Stored data:
/---

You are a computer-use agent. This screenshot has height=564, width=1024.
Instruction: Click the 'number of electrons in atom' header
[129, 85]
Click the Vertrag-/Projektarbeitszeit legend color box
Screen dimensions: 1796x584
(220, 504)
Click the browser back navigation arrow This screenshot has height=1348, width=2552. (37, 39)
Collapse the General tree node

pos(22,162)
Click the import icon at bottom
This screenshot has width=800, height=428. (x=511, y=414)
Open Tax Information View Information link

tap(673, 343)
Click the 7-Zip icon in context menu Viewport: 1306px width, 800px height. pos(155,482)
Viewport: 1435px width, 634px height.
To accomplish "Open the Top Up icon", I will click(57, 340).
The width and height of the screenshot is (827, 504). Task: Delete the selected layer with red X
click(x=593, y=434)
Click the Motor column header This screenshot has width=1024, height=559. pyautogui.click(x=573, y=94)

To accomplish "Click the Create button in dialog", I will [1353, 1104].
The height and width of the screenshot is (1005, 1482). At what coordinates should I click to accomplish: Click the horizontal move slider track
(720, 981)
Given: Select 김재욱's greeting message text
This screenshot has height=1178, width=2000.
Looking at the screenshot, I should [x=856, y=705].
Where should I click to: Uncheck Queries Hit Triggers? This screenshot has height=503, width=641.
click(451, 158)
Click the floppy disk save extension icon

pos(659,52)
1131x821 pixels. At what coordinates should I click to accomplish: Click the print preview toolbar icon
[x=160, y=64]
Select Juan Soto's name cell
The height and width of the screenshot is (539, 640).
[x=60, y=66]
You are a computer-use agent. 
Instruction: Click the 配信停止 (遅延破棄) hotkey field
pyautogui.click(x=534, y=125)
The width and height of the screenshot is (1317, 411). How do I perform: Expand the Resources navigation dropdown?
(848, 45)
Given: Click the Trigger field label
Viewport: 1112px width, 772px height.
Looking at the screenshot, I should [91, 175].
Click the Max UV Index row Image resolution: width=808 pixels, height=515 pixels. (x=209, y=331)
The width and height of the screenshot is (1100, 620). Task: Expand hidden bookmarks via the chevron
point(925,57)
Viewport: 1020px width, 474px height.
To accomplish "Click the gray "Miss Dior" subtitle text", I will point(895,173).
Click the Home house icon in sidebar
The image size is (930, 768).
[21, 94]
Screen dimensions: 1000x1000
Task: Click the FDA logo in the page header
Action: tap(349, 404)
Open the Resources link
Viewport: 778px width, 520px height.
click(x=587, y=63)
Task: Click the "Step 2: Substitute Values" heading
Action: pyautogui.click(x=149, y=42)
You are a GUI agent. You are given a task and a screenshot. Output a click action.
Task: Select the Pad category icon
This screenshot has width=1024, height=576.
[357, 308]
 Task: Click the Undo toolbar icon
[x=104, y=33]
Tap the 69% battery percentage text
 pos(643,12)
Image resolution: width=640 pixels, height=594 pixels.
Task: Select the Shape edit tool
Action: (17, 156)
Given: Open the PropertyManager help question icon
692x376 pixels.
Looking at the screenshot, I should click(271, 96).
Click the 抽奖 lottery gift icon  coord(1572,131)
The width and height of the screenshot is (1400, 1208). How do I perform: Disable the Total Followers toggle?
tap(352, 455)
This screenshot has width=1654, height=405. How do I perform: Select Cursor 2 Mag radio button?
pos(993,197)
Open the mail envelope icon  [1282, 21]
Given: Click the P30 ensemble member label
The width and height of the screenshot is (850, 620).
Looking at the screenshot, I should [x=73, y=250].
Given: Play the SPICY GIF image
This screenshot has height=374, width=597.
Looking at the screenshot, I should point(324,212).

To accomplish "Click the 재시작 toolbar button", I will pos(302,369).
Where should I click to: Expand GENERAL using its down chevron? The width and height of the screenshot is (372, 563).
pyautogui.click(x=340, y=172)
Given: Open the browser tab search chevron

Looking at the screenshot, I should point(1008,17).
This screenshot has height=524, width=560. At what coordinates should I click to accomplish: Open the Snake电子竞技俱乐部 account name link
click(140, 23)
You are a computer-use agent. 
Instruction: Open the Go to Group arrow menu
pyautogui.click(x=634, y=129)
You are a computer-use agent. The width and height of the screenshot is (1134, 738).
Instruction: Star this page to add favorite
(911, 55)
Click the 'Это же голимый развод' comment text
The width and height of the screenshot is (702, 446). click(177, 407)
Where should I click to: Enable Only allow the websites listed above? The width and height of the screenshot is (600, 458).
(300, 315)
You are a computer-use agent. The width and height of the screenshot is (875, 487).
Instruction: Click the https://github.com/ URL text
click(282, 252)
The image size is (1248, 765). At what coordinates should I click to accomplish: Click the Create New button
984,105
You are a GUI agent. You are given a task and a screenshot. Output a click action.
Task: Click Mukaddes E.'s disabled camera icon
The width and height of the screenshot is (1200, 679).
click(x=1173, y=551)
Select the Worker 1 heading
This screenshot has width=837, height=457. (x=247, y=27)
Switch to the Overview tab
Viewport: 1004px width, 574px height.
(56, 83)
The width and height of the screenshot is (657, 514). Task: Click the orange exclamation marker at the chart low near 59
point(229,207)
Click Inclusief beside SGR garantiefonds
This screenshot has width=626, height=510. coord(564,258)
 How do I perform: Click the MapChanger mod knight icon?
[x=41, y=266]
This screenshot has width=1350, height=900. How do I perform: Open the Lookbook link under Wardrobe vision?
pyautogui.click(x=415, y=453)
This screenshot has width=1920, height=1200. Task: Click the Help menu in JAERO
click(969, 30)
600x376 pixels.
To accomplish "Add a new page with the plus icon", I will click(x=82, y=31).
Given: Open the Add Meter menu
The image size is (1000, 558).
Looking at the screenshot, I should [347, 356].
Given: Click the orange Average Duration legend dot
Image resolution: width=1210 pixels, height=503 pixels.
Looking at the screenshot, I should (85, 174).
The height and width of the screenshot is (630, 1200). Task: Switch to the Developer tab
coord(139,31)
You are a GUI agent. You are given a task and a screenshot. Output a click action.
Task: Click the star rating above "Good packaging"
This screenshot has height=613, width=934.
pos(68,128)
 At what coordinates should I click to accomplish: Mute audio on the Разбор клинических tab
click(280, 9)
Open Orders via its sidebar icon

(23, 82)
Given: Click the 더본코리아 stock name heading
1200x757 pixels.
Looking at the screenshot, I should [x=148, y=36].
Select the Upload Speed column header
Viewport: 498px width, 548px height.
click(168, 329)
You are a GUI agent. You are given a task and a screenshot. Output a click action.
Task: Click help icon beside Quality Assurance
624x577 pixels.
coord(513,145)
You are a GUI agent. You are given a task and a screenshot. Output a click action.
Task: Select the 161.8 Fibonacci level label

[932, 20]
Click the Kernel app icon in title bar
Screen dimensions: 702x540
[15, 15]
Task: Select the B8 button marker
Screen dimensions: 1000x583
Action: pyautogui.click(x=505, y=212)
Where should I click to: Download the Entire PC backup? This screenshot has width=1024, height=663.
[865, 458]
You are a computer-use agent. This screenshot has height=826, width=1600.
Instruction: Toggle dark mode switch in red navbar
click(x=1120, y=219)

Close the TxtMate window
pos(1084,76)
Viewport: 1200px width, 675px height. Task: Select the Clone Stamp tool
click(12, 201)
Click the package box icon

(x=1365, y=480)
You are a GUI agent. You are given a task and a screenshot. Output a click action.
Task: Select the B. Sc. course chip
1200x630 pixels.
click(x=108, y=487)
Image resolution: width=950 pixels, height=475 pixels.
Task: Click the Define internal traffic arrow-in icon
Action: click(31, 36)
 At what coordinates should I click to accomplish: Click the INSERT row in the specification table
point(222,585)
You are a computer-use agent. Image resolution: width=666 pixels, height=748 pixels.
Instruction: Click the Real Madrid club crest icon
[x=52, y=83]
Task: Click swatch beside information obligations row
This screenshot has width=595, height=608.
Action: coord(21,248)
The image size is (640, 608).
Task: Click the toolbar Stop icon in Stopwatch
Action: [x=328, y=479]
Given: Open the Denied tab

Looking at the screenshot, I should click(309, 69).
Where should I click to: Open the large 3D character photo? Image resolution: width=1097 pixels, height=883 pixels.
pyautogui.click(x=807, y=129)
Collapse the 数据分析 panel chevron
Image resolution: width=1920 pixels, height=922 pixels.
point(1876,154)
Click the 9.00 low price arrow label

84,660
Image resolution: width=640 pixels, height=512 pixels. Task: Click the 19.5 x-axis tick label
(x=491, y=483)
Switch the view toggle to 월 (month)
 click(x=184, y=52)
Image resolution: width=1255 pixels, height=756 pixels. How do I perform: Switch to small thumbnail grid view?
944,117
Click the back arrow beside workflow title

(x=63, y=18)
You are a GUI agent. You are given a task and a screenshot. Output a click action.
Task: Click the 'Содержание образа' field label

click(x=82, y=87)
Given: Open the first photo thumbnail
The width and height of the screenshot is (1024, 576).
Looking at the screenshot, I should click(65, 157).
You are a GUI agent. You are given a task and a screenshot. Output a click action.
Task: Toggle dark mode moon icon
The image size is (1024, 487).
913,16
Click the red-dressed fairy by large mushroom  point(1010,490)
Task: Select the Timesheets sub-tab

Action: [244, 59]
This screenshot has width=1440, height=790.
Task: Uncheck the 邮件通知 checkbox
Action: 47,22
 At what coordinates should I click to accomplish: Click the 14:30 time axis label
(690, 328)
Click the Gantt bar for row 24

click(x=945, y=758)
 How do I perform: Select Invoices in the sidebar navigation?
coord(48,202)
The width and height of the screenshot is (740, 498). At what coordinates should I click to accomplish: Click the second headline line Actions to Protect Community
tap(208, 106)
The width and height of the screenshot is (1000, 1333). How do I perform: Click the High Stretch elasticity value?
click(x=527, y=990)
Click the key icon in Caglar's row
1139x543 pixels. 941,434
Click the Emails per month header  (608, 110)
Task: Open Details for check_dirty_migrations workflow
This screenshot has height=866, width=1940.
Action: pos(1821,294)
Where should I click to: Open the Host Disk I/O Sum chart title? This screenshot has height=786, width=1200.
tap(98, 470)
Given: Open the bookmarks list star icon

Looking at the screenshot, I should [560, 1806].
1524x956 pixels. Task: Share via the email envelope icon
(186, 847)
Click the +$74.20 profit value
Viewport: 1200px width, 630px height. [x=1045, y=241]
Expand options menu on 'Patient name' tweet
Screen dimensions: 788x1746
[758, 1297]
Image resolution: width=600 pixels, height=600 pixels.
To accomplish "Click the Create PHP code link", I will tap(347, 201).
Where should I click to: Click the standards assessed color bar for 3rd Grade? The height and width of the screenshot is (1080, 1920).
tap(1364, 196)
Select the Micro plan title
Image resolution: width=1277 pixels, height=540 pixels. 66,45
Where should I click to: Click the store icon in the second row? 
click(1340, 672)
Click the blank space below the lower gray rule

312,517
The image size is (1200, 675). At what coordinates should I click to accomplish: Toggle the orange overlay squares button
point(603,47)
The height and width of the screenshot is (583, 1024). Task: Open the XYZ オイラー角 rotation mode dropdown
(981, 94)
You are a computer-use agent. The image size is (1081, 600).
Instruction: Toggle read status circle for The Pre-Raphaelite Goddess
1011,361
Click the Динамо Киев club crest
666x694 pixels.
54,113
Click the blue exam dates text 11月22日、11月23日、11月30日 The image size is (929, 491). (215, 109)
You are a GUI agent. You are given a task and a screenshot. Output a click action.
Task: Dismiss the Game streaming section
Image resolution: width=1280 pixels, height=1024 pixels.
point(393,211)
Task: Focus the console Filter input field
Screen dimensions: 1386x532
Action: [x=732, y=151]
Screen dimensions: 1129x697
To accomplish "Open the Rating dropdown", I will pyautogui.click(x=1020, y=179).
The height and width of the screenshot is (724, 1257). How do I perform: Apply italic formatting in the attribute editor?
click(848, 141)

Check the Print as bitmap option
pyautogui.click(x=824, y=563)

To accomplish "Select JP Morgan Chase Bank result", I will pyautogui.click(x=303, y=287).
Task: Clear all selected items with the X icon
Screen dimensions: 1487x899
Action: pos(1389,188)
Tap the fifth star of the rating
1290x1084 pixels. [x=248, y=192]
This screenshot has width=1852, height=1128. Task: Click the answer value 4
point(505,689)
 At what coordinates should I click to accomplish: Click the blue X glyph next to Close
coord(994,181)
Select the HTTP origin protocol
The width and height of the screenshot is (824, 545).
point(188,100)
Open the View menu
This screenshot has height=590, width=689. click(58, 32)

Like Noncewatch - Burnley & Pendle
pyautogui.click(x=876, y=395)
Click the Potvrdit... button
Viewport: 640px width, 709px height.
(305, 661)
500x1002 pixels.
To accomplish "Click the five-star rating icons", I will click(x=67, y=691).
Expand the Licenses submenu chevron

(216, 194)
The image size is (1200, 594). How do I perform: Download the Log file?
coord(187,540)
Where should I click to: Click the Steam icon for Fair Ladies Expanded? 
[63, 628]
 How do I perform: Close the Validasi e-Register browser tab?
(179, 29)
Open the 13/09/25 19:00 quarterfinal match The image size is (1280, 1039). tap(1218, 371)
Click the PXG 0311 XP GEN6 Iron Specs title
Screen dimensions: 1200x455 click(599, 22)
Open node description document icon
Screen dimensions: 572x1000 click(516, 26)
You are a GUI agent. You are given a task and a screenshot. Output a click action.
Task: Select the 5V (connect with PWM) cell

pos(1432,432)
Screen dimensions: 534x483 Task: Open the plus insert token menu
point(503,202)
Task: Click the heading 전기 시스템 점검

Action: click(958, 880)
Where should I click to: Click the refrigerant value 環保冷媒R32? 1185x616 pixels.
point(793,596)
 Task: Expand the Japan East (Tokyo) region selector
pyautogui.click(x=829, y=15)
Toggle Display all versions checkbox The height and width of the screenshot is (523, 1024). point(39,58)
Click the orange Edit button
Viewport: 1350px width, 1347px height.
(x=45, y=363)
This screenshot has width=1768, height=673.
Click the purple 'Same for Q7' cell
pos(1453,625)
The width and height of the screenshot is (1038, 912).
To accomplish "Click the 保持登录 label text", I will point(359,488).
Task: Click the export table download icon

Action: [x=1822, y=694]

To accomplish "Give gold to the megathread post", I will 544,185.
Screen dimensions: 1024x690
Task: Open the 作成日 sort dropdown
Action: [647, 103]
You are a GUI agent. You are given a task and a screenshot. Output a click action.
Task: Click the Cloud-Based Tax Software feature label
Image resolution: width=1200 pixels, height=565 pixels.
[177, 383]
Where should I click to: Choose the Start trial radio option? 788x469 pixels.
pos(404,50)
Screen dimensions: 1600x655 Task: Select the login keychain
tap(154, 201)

\---

▶ _EXERCISE OBJECTIVE_: Each line from the one containing "Task: Click the Cloud-Based" to the last line above must be returned exactly, and no line outside that range.

▶ _ANSWER_:
Task: Click the Cloud-Based Tax Software feature label
Image resolution: width=1200 pixels, height=565 pixels.
[177, 383]
Where should I click to: Choose the Start trial radio option? 788x469 pixels.
pos(404,50)
Screen dimensions: 1600x655 Task: Select the login keychain
tap(154, 201)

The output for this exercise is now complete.